Well, I'm not sure, so I'll rely on Japanese

Python: Check the correlation of features with SciPy

If you refer to this, it seems that the p-value is the superior probability, so investigate further

Probability of superiority This is the standard for rejecting the null hypothesis and adopting the alternative hypothesis in the statistical hypothesis test. Also called the significance level. Generally 5% and 1% are used.

Yup. Is it really Japanese? It's unclear as much as I think, but if the probability of dominance is less than 5%, it means that the obtained correlation coefficient is a product of chance and must be credited. I'm not confident that my understanding is correct.

However, it should be noted that pearsonr is effective only when there is a linear correlation, so it is not useful when the correlation is non-linear. It's not always good to do it with pearsonr. Perhaps that will come up in future Chapters.

PairPlot

The syntax is as follows

seaborn.pairplot( DataFrame )

This will graphically display the correlation between the numeric elements in the DataFrame. In the above example, 4 elements in DataFrame are displayed.

A hist graph is displayed at the intersection of the axes, and a scatter plot between the two variables is displayed at other points so that the correlation can be seen.

When I tried pairPlot without processing the DataFrame that was in the example, it became like this

It was too big to capture properly.

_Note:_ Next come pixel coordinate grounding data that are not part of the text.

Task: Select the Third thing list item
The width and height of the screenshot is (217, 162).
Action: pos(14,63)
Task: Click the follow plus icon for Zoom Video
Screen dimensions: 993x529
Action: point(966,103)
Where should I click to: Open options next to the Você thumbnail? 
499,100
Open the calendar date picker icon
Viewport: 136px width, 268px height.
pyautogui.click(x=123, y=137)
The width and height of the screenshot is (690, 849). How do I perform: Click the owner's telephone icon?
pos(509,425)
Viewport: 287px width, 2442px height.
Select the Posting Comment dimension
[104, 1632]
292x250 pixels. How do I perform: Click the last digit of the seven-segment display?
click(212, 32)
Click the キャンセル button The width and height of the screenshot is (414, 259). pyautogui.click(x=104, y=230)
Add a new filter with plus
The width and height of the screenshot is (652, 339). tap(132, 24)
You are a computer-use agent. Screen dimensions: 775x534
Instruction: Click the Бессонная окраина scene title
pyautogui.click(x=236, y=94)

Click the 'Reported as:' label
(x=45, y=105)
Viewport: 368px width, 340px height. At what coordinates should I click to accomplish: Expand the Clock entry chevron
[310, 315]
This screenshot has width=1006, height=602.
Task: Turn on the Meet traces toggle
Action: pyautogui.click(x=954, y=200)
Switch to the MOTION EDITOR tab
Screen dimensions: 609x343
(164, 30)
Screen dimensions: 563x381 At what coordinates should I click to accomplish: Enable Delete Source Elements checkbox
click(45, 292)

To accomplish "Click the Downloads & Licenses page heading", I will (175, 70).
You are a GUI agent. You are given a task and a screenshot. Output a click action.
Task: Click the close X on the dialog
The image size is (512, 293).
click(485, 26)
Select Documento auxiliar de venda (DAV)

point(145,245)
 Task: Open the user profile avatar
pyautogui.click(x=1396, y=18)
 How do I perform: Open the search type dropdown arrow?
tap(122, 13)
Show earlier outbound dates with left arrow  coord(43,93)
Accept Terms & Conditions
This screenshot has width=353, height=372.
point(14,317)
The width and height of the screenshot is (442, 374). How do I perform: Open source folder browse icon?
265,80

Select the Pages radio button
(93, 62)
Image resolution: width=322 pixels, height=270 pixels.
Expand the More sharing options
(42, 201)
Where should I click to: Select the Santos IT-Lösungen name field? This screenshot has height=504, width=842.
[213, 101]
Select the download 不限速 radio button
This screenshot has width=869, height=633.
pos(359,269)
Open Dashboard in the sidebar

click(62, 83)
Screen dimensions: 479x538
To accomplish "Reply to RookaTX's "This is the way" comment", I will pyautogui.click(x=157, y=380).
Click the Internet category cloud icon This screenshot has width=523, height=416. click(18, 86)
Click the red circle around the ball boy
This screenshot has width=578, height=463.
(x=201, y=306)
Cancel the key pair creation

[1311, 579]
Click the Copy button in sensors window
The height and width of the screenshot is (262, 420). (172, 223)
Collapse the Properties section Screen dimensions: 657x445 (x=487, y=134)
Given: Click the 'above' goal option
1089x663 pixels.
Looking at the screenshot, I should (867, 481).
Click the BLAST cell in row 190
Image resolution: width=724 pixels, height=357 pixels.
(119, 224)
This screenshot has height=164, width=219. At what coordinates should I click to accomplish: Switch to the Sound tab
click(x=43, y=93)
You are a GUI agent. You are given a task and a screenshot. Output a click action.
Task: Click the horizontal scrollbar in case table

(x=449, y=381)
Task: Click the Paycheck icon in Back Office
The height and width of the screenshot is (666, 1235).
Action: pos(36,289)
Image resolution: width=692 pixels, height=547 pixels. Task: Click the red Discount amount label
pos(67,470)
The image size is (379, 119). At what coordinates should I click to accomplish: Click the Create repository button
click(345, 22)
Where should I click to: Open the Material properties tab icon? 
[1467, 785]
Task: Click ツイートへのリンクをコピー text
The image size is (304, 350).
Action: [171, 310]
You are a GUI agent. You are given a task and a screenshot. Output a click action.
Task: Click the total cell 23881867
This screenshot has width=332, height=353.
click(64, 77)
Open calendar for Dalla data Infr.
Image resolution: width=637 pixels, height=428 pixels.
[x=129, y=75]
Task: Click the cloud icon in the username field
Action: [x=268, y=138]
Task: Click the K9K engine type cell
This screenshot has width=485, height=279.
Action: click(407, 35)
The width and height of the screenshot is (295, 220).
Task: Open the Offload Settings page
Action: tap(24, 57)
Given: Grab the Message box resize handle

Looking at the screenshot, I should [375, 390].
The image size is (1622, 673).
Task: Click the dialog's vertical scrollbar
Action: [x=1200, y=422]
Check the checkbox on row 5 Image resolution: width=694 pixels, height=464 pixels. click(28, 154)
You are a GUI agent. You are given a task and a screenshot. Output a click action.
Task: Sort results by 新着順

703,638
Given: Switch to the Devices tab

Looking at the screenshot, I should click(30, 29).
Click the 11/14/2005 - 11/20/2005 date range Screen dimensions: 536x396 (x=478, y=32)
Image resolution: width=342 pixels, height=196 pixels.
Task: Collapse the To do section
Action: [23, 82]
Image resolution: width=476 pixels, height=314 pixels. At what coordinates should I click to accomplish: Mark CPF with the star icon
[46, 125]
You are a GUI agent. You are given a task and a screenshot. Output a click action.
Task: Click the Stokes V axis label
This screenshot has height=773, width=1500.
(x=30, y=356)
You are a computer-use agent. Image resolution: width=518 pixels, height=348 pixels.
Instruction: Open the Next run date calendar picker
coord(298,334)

By the way, this was enough to save the displayed figure to a file

plot = sns.pairplot( DataFrame ) plot.savefig("output.png ")

When I investigated how to do it, I got stuck with savefig after callingget_figure (), but it seems to be the method when the version was old, and now it is an error.

Simple regression analysis

I'll do the details in the following Chapters, so I want to understand the meaning of the words.

Objective variable: Numerical value and variable to be obtained Explanatory variable: A variable to obtain the objective variable. Variables used to explain

Simple regression analysis seems to be solved by assuming an equation in which the relationship between the objective variable / explanatory variable consists of only one variable.

To proceed with these, we will use sklearn.

I've got a rough idea, but let's see the overall problem again tomorrow. Well, it's slow, but it can't be helped.